The British are spending nearly £10 billion (Ksh trillion) on the London Olympics, but they don’t really own the games.
The Games are owned by the International Olympic Committee (IOC), that large family headed by Jacques Rogge. His immediate family comprises hundreds of officials of National Olympic Committees, such as that headed by the legendary Kipchoge Keino back home.
The IOC also has an extended family, which consists of the federations representing the 26 sports represented at the (London) Games.
A city like London, or Beijing before it, has minimal influence on how the Games are run. It is a little like the city has leased the Games for the duration they are held, and accepts to hold them subject to “terms and conditions of service”. The IOC has a lengthy set of “terms and conditions” that govern the Games.
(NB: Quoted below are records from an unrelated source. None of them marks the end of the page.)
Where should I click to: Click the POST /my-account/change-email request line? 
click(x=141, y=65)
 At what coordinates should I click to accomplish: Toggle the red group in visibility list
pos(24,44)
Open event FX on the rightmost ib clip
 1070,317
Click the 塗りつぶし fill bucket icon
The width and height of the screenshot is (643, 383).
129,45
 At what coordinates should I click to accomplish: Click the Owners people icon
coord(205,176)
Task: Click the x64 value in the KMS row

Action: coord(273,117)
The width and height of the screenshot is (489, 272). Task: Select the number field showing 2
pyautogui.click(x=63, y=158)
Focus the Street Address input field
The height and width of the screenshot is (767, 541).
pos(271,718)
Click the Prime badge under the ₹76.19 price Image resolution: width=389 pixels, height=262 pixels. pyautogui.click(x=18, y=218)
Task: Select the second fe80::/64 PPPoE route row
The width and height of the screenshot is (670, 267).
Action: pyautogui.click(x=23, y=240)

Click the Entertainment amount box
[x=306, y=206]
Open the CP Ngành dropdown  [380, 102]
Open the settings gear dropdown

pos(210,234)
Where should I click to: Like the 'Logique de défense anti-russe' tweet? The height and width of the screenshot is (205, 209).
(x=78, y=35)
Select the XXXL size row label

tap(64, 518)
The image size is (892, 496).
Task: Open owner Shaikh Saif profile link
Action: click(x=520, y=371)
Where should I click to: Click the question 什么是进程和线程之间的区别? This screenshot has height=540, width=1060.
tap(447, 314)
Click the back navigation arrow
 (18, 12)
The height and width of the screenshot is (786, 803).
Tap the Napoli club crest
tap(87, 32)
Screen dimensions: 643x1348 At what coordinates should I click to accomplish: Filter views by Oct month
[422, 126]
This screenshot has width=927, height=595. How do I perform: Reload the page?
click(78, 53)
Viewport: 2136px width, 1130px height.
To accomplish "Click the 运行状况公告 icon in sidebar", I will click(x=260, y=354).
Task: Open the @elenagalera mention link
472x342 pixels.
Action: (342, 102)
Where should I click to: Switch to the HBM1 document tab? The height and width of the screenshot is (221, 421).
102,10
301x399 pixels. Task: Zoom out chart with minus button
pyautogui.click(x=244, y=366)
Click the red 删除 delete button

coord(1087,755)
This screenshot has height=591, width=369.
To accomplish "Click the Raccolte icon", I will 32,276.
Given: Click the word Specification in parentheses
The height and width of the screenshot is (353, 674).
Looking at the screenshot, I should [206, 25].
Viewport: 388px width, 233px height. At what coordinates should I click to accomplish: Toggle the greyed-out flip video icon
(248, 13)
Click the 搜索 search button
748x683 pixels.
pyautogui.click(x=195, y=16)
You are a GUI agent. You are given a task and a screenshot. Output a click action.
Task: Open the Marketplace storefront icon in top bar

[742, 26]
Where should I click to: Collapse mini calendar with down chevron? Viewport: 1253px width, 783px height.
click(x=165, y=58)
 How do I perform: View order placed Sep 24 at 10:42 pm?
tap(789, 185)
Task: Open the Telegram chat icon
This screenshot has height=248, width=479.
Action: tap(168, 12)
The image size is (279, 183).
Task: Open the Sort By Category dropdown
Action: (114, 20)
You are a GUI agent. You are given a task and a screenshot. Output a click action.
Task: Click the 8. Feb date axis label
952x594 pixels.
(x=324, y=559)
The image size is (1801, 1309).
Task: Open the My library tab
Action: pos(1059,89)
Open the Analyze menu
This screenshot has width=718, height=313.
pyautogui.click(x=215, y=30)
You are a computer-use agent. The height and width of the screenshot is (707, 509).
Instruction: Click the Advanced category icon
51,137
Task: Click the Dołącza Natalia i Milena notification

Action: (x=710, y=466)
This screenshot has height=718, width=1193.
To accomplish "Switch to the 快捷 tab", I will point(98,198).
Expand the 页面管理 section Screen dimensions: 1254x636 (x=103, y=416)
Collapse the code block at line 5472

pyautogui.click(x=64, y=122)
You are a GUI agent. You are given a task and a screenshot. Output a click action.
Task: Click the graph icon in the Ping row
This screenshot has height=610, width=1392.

Most host cities and many athletes mutter under their breath about how absurd some of the rules are, but they also know that the IOC won’t budge just to accommodate them.
Some of the rules forbid companies other than accredited sponsors advertising at venues. Rules also ban athletes from paying tribute to their individual sponsors through online channels, such as twitter, during the duration of the games.
London Mayor Boris Johnson has made angry noises against rules banning non sponsors from advertising in the expansive east London, home of the 2012 Games. Neither he nor his city can actually do anything about it.
If you look keenly, you will notice that during a medals award ceremony, an IOC official will usually call out the winners while the medals will be presented by federations that run the individual sport, reflecting the fact that the IOC and national federations work in harmony and respect each other’s roles.
Very much like a father in a family respecting the place of his teenage son or daughter: no encroachment on the space is permitted.
It is this complex arrangement within the Olympic family that is responsible for the empty seats at supposedly sold-out London events. Thousands of tickets have been handed to national Olympic committees, national sports federations, sportspeople and media from the 205 countries participating.